Esta fiscalização da GNR visa “garantir que os veículos que circulam nos principais eixos rodoviários cumprem as condições técnicas legalmente exigidas, assegurando a segurança do próprio utilizador e dos restantes utentes da via”.
“As inspeções técnicas assumem uma relevância crítica na segurança rodoviária, pois permitem verificar periodicamente as condições de funcionamento de sistemas vitais e aprovar alterações estruturais. A problemática acentua-se em veículos que circulam após acidentes de viação sem confirmação das condições de segurança ou que não realizaram inspeções extraordinárias após avarias graves nos sistemas de direção, suspensão ou travagem. O estado do veículo é, por isso, um fator determinante e um critério central na gestão de risco do patrulhamento da GNR”, explica a Guarda.
Os distritos do Porto (10.212) e Lisboa (8.117) foram os que registaram o maior número de infrações nesta tipologia, representando cerca de 25% do valor total identificado a nível nacional. Por sua vez, apenas no Eixo do Norte, nomeadamente, nos distritos do Porto (10.212), Braga (6.725) e Aveiro (6.392), foram registadas 32% das viaturas sem inspeção detetadas no ano transato.
As infrações verificadas em 2025 e no início de 2026 abrangem, sobretudo, veículos que não foram submetidos às inspeções periódicas obrigatórias; não realizaram inspeções extraordinárias após avarias graves nos sistemas de direção, suspensão ou travagem; e circularam após acidente de viação sem verificação das respetivas condições de segurança.
O estado do veículo constitui “um fator determinante para a segurança rodoviária, integrando os critérios de risco considerados no patrulhamento rodoviário da GNR, orientado por um processo de gestão do risco”.
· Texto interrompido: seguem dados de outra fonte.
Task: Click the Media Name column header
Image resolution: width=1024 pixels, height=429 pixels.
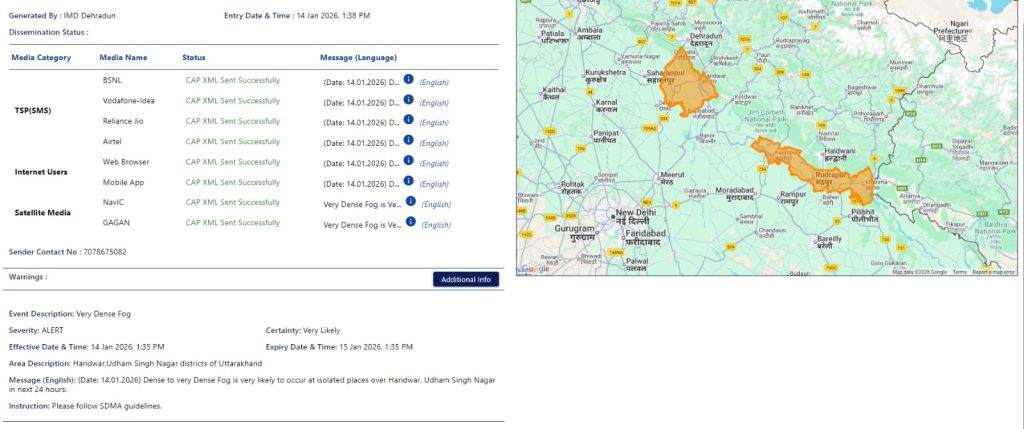Action: point(123,57)
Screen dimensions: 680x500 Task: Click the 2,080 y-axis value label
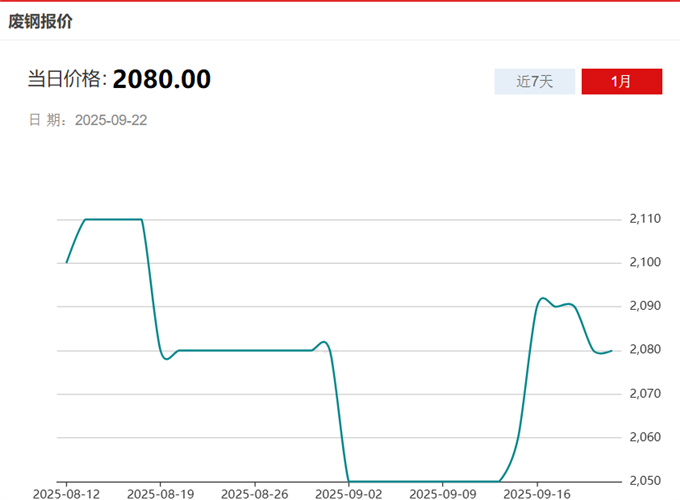coord(646,349)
Neste contexto, a GNR alerta que “nos ligeiros de passageiros, a primeira inspeção deve ser realizada antes de perfazer quatro anos após a data da primeira matrícula; posteriormente, de dois em dois anos até aos sete anos, passando a anual a partir do 8.º ano; nos ligeiros de mercadorias, a primeira inspeção ocorre aos dois anos, passando depois a ter carácter anual; nos veículos licenciados para transporte público de passageiros, ambulâncias, transporte escolar, transporte coletivo de crianças e veículos de instrução, a inspeção é obrigatória um ano após a data da primeira matrícula, sendo anual até ao 7.º ano e, a partir do 8.º ano, inclusive, com periodicidade semestral; nos veículos pesados de mercadorias, a primeira inspeção deve ser realizada antes de perfazer um ano após a data da primeira matrícula, passando depois a ser anual; nos veículos pesados de passageiros, a primeira inspeção deve ser realizada antes de perfazer um ano após a data da primeira matrícula, sendo anual até aos sete anos e semestral a partir do 8.º ano, inclusive”.
“Em todos os casos, a inspeção periódica pode ser efetuada com uma antecedência máxima de três meses, devendo, contudo, manter-se válida até à data correspondente ao aniversário da primeira matrícula do veículo. Relativamente aos veículos importados, que já tenham tido matrícula noutro Estado-Membro da União Europeia ou em país terceiro, a data relevante para efeitos de inspeção é a da primeira matrícula no país de origem, e não a data de matrícula em Portugal”, sublinha ainda.